Source data:
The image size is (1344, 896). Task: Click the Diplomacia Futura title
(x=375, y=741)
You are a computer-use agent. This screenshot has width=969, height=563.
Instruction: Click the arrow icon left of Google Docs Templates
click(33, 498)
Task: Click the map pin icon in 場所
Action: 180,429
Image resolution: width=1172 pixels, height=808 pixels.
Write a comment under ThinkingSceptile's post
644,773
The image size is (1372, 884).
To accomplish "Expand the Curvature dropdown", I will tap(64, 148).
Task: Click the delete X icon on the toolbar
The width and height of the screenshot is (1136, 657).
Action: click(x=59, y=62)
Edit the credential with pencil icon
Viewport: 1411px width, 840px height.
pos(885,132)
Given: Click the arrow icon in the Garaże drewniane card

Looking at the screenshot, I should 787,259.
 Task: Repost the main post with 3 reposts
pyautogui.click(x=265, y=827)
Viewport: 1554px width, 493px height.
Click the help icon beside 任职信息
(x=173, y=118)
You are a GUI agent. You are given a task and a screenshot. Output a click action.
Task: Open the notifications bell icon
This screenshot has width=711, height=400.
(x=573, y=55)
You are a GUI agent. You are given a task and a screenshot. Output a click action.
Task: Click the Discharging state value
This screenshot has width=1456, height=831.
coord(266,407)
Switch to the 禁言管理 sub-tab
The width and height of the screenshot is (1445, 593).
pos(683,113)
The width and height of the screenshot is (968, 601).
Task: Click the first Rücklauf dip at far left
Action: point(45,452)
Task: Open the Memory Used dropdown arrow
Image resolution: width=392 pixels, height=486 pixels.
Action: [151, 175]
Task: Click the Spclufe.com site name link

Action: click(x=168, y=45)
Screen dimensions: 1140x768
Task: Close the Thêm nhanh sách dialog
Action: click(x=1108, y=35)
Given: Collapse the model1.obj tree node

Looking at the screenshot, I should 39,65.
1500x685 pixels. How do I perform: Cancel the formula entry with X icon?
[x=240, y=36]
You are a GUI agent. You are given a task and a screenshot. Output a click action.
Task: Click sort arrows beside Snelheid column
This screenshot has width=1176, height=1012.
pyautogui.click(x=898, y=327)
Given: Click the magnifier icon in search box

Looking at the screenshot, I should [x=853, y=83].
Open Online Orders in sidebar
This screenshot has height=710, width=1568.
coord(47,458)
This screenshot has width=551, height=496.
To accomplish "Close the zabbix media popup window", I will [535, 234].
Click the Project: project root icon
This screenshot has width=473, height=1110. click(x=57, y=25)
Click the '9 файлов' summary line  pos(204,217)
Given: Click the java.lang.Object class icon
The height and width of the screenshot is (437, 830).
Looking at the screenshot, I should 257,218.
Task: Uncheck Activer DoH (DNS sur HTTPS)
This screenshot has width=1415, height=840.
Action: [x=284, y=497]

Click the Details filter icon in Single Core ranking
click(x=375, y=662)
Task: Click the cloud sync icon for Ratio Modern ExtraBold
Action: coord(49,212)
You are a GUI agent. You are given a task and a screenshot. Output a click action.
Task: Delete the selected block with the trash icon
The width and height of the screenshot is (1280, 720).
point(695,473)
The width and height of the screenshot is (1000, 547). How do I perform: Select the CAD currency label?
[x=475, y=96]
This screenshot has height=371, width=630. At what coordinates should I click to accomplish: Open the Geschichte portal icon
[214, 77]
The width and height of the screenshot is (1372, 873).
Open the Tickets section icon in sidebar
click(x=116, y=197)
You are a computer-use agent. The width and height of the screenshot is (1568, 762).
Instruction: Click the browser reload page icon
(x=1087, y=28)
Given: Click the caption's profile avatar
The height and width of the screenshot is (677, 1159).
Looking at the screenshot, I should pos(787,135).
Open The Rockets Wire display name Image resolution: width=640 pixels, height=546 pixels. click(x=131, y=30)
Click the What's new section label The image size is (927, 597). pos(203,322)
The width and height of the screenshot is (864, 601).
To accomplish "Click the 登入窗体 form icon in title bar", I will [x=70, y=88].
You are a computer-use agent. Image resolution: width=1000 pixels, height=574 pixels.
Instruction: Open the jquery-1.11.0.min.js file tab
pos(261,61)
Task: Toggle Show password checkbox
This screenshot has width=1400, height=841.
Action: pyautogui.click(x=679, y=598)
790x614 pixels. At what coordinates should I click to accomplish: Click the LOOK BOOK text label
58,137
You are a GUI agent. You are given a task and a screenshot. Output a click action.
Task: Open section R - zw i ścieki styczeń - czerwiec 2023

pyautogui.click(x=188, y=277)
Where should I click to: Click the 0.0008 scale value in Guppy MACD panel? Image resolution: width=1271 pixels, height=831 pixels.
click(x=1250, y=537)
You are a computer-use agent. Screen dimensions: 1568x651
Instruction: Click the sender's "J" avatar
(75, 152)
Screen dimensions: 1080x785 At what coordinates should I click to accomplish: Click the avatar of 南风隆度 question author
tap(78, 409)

Job >>
Copy the entries word for word, from the first line through the line that contains "will tap(64, 148).".

Exercise response >>
The image size is (1344, 896). Task: Click the Diplomacia Futura title
(x=375, y=741)
You are a computer-use agent. This screenshot has width=969, height=563.
Instruction: Click the arrow icon left of Google Docs Templates
click(33, 498)
Task: Click the map pin icon in 場所
Action: 180,429
Image resolution: width=1172 pixels, height=808 pixels.
Write a comment under ThinkingSceptile's post
644,773
The image size is (1372, 884).
To accomplish "Expand the Curvature dropdown", I will tap(64, 148).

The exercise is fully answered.